RU2150549C1 - Method and device for moulding of cast-in- place pile in ground - Google Patents

Abstract

FIELD: civil engineering, in particular, construction equipment intended for moulding of cast-in-place piles and production of floor bedding on ground. SUBSTANCE: the method includes operations in driving of a longitudinal cavity (bore-hole) in the vertical or inclined direction with a subsequent filling of it with a fixing mortar, for instance, with concrete one. The novelty of the invention is in the fact that before driving of the longitudinal cavity fixing mortar is injected about the longitudinal axis of the cast-in-place pile to be moulded, and then the cast-in-place pile is moulded in the ground zone being injected. The device for realization of the method has a percussion mechanism, expander, fixing mortar feeding pile-line. The novelty of the device is the fact that it is provided with radial protrusions projecting from the peripheral outline of the device. The radial protrusions have longitudinal ducts and lateral ducts communicating with them outcoming to the surface of the radial protrusions; the longitudinal ducts are connected to a pump feeding the injection mortar. EFFECT: enhanced efficiency of driving of bore-holes in grounds both with a high strength and low one. 9 cl, 11 dwg

Description

 The invention relates to the field of construction equipment and is intended for forming printed piles, strengthening slopes, creating bases for floors on the ground.

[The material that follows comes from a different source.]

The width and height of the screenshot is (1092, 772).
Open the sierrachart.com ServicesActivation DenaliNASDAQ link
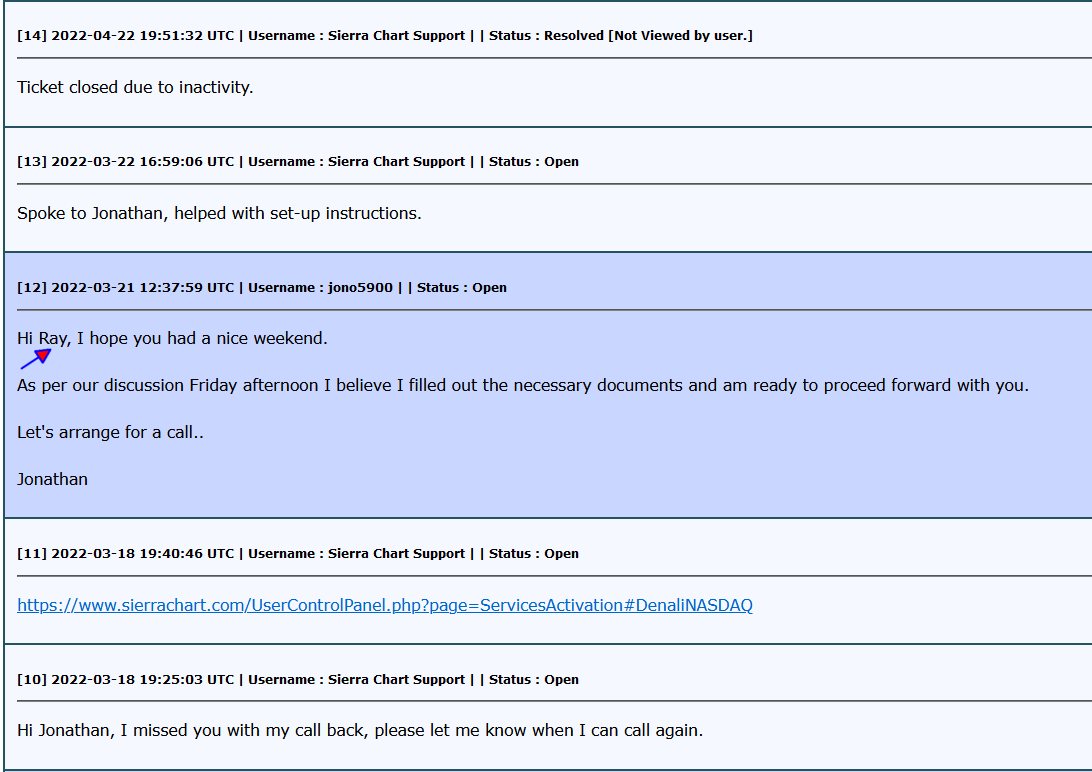pos(385,605)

 A known method of forming concrete piles on and.with. 4311281, containing operations for screwing a lead rod into the ground with an unremovable perforated screw tip, filling the well with concrete mix through the annular space between the well wall and the bar, injecting the waterproofing concrete mixture at the same time, and then displacing the latter from the rod cavity with a sand-cement mortar. The design of the piles has an increased ability due to the implementation of its helical. Its disadvantage is the complexity of manufacturing. This is due to the emergence of large tangential forces, and when the leading rod is removed from the soil, the walls of the well are destroyed. In addition, the protrusions (indentations) in the soil are placed only along the helix, which occupies part of the surface area of the pile, and reduces its bearing capacity.

 The method of forming piles by pneumatic punchers is widely known (see, for example, the Instructions for the Installation of Packed Piles Using Pneumatic Punchers BCN6610-78. M. Ministry of Construction of the USSR, 1978, or A.S. 838003 USSR, 1972 "Method for manufacturing a stuffed reinforced pile", the essence of which is in the penetration of a longitudinal cavity (well) by radial compaction of the soil with a pneumatic punch followed by filling of the formed cavity with concrete mortar or a semi-dry mixture.Multiple penetration of the cavity with successive expansion of its diameter is possible, while the cavity after each penetration, it is filled with concrete mortar (mixture), or first the cavity in the soil is made of the required diameter, and at the end a single cavity is filled in. The disadvantages inherent in this method are as follows: When forming piles in relatively dense soils, large resistance forces arise from the soil This leads to a decrease in the rate of penetration and a decrease in the diameter of the formed wells, i.e., ultimately, the technological capabilities of the method under consideration are reduced. On the other hand, the large resistance forces arising affect the working body of the device for forming piles, which leads to high stresses in the structural elements. As experience shows, it is not yet possible to develop a percussion device having a large diameter expander and at the same time having great durability and performance.

 On the other hand, when drilling wells for subsequent formation of printed piles in weak soils, the walls of the well are not stable, the use of self-propelled shock devices is difficult, since there is no sufficient adhesion to the ground, which ensures its extraction from the well.

 A device for drilling holes in the soil with the subsequent expansion of its diameter by a.s. 241164 - known in construction as a pneumatic punch. It contains a cylindrical body, inside of which a striker moves reciprocating, striking either the front of the body or the rear, depending on the direction of movement of the device. The movement of the hammer and the device itself is controlled by an air distribution mechanism. An expander with conical and cylindrical surfaces is rigidly fixed to the body. The device is intended for driving wells in the ground and cannot be used to supply a fixing solution to the surrounding soil.

 A device for drilling holes in the soil according to the patent of Poland 41749, containing a percussion mechanism located in a cylindrical body. On the body there are protruding planes used to stabilize the direction of movement of the device. It is impossible to use a known device for supplying a fixing solution to the surrounding soil and it is not intended for this.

 The problem solved in the proposed technical solution is to increase the efficiency of well drilling in soils, both with increased strength and in weak ones.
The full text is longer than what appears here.